What comes next in the passage on America's influence in the world? Continue it from its last sentence.

== Exercise text

How much influence do we want and expect from the U.S. in the modern world? From the heydays of isolationism before WWI to the modern concept of "Realpolitik", America has undergone profound transformations both politically, economically and militarily. We changed from a 'sleeping giant' just before WWII to the most powerful nation on earth after the demise of the Soviet empire.
Our multiple forceful interventions in various parts of the globe have earned us the pejorative appellation of 'imperialistic'. We still have troops in Japan, Korea, Germany and another 20 countries including Iraq, Afghanistan and Kuwait. The main difference with former empires is that we no longer seek adding more territory; we simply consider theses bases as strategically essential to our security and economic interests. That presence has not prevented us from suffering terrorist attacks on our own soil and in various parts of the world.

====
== Source material

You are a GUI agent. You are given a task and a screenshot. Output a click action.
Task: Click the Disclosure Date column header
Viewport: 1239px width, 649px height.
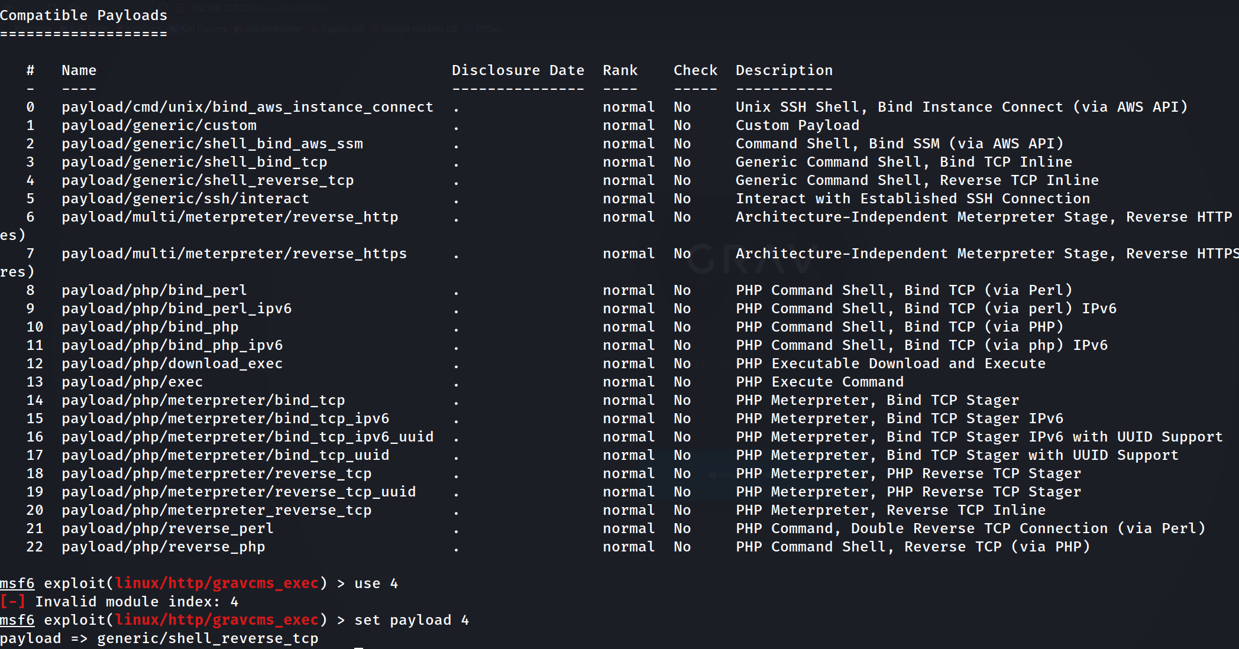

====

_Answer box:_
Realpolitik is the guiding force behind our foreign policy; its definition according to Wikipedia is:" .. politics or diplomacy based primarily on practical considerations". It is therefore to be expected that the U.S. will support dictatorships and authoritarian regimes such as Saudi Arabia, China, Iraq under Sadam Hussein, Cuba before Fidel, Yugoslavia under Tito, Egypt and Jordan in modern times, even though our avowed ideal is to foment democracy. We did nothing to defend Tibet when Chinese troops invaded the Buddhist country because we had no special interest in that part of the world, thereby tacitly recognizing Beijing's rights to annex that small nation. Can we justify our occupation of Puerto Rico? Guam ? Samoa? Etc.
Article IV of our constitution indicates the following :" the congress shall have power to dispose of, and make all needful rules and regulations respecting the territory or other property of the United States;" Without being a specialized lawyer, I can surmise that the quote refers to any conquered territory that is not a state; our Founding Fathers therefore had planned the possibility that the United States might extend the boundaries through military power, although perhaps limiting the scope of the young republic to the American continent.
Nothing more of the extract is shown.